One of the goals that I set for myself this year was to change the way I think about money. I realized after a few conversations with friends and reading one of many self help books that I didn’t have the best money concept. I’ve referenced this book before because it touches on so many pertinent things and I will reference it here again. Abundance Now by Lisa Nichols is what made me realize I needed to change the way I relate to money and what I think about my earning potential. I sought out professional counseling for a myriad of reasons and this was one of them.
I’ve always been pretty good with handling my money. I didn’t grow up wealthy nor did I grow up in a state of lack. All of my needs and most of my wants were met. I received an allowance and learned some basic money management habits from my parents. My dad would give my brother and me $5 each for completing chores around the house. My brother was more likely to spend his money, but I was a great saver. I would hold on to that $5 bill for weeks until I got another to add to my stash. As a child I wasn’t saving with any goal in mind, but I liked to have a little something tucked away in my sock drawer.

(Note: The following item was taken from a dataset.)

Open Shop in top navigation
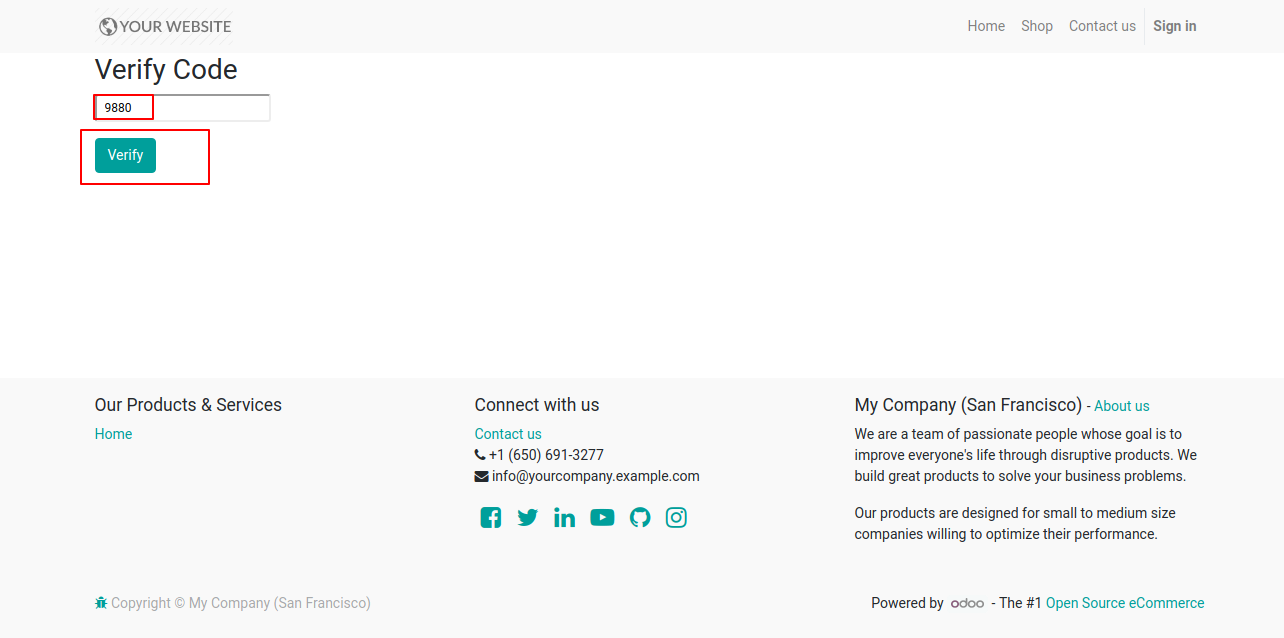(x=1037, y=26)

As an adult I still have a good saving habit. I contribute the highest amount possible to my 401k and take full advantage of my employer matching my contribution. I come up with strategies to pay off my debts in a timely manner. I seek financial advice from people I respect who are more knowledgeable than I. I’ve paid off my student loans. Bye Sallie! I keep low to 0 credit card balances. Pay my bills on time(most of the time). I have good credit. I handle all the money things properly. Better than a majority of Americans or so I am told. So what’s lacking? The mindset.
I wasn’t really aware of how poorly I related to money until one night I joined a few friends for dinner. We were trying to pick a convenient place to meet up so I asked where they lived. They responded and because I was mid home search at the time I said let me look and see what is available for sale there. Everything was out of my price range. I immediately I thought, “They would live in THIS neighborhood.”
Hello there bitterness.
We went to dinner and enjoyed ourselves, but I found myself feeling a way about it the entire time. How did they do this? We’re the same age and all of us are college educated. I must be doing something wrong here. Well duh. A few things actually, but we’re not talking about all of that. I told my bestie after dinner that I realized my issue. I never envisioned myself as a high earner. I had a self imposed ceiling.

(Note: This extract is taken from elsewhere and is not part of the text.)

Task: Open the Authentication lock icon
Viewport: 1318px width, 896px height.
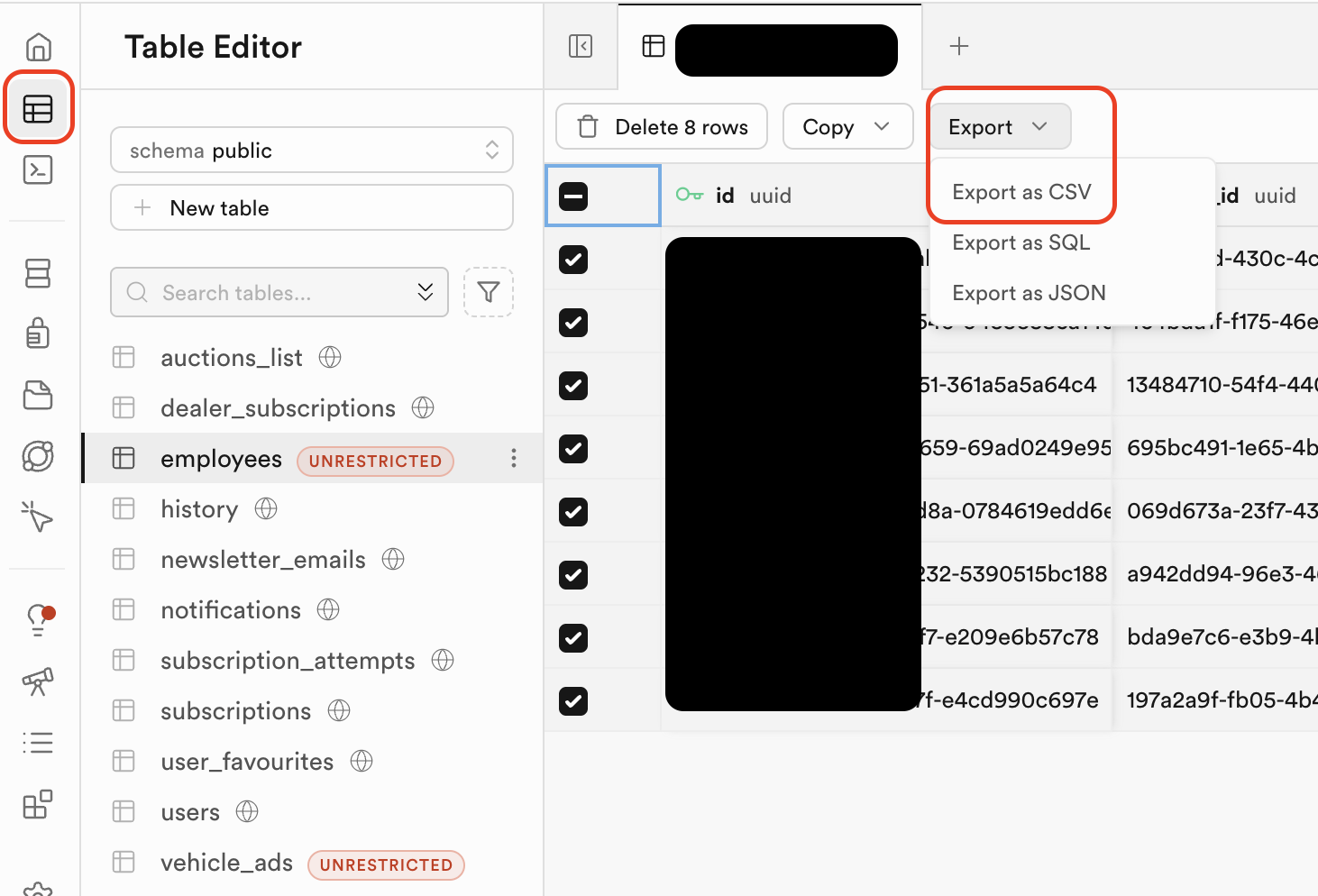Action: tap(38, 334)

It wasn’t completely self imposed. I had a little help constructing it. We learn things from all sorts of places when we are children. Especially when we are children. I think one major influence for me was my early church upbringing. We spent a great deal of time in this circle of people. No one there ever talked about money except for when it was time to give. Give, not begrudgingly, for God loves a cheerful giver. Really the church I grew up in handled money talks the same way they handled sex talks. It can be used to glorify God. Everything else you do with it is in vain. Dassit. The members in my congregation led modest lives. I’m still not clear on whether they did so because it was considered noble and/or righteous or if it was because they just didn’t have the juice. That’s not my business.

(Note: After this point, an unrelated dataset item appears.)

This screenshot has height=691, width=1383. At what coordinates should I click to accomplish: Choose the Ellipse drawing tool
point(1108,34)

The point is that somewhere along the way I settled in to this idea that I didn’t need to be a higher earner and that I wouldn’t become one. Now I am throwing that thought out of the window and retraining myself. I like to read the self help books to help with this type of reprogramming. The one I’m reading now is The Richest Man in Babylon.
I’m not about to give you a full book report. I couldn’t even do that if I wanted to because I have only read one chapter so far. Still, after reading only one chapter I can tell that this book will cause a shift. The most important tenet in the first chapter is “A part of all you earn is yours to keep.” I already knew that. Remember saving is a habit of mine. That was not a revelation for me. This part was. Kobbi tells his friend Bansir, “Thou bringeth to my mind a new understanding. Thou makest me to realize the reason why we have never found any measure of wealth. We never sought it.”
I talk about setting all of these other goals for everything except my earnings.
If I want to change this to I have to set it as a goal and work on it. Few people earn, keep and grow a fortune without putting serious work in to it. Warren Buffett is still working at it. He is 87.
This is where the shift happens for me. I’ll let you know how it goes.
Happy Hump Day Beauties!!!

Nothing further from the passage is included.